Posto isto, no que toca a direitos, os bombeiros sapadores são cidadãos iguais aos outros, com direitos e deveres iguais. E se têm direito, como é óbvio, a protestar por melhores condições salariais e de carreira, não me parece ajustado que se manifestem da forma como o fizeram esta terça-feira.

Por duas razões, uma de forma e outra de fundo.
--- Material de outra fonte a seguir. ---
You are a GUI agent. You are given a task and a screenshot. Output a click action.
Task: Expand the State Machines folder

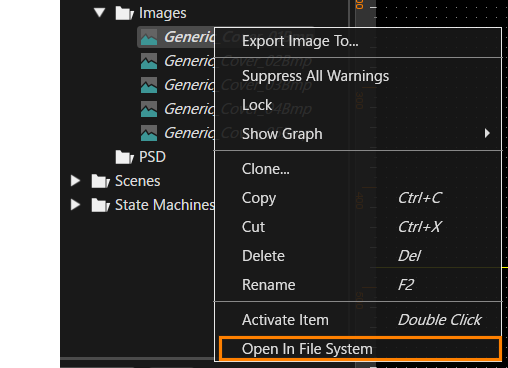[x=76, y=205]
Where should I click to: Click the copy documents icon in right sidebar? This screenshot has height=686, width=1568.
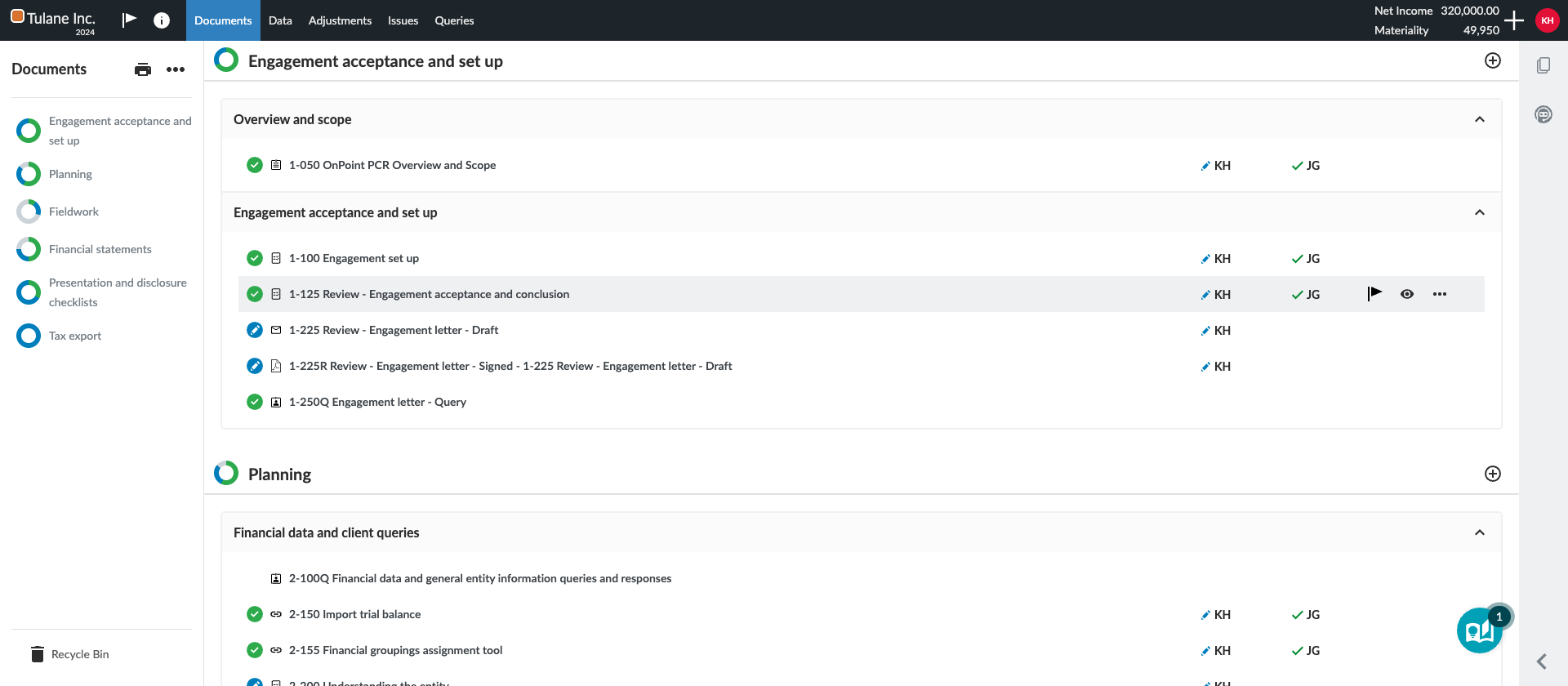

Se os bombeiros escolheram uma vida dedicada a tirar as pessoas de perigo, não é aceitável que - por motivo de uma manifestação, por muita razão que tenham -  lancem fogo em frente à Assembleia da República, como fizeram em outubro, ou que lancem petardos em áreas com pessoas a passar, como fizeram esta terça-feira.

Bem sei que a razão invocada é que se há alguém que pode fazer isto em segurança são os bombeiros. Digam isso à jornalista atingida por um petardo no pé quando fazia a cobertura do protesto.

O transporte, detenção, uso, distribuição ou posse de explosivos, engenhos explosivos improvisados ou artigos de pirotecnia em áreas proibidas - como, por exemplo, os estádios de futebol - dá direito a uma pena de até cinco anos de prisão ou 600 dias de multa. Por que razão os bombeiros sapadores se acham no direito de os usar em cenário urbano, mesmo que numa manifestação?

Os fumos e os petardos dos bombeiros sapadores têm imenso impacto nas imagens televisivas, mas simplesmente não deveriam estar presentes num protesto. Não vale tudo. Belisca-lhes a imagem de agentes exclusivamente do bem.

A outra razão é que os bombeiros e as suas estruturas sindicais decidiram fazer uma manifestação não-autorizada - furando um cordão da PSP e lançando fumos e petardos - à porta do edifício onde decorriam negociações dos seus representantes com o Governo. Ninguém diz que não o possam fazer, mas é uma daquelas regras não-escritas: enquanto se está a parlamentar, cessam-se os atos de hostilidade. E sim, os protestos dos bombeiros de ontem não foram ordeiros. Também por essa razão, a PSP decidiu participar ao Ministério Público.

A forma como os bombeiros se manifestaram afasta as pessoas da questão que lhes é mais importante, a legitimidade do que pedem em termos de salário e progressão. Os fumos têm o condão de cegar todos por igual, mas os primeiros são os cidadãos, que, desde logo, sabem pouco sobre os sapadores e as suas reivindicações.

Mais: a forma como os bombeiros se manifestaram endurece as negociações, uma vez que nenhum governo pode ceder quando os cidadãos percecionam que o fez sob ameaça ou cerco.

Pior: o excesso remete muitas vezes para a imagem do bully, curiosamente a última coisa que alguma vez pensava vir a associar aos bombeiros.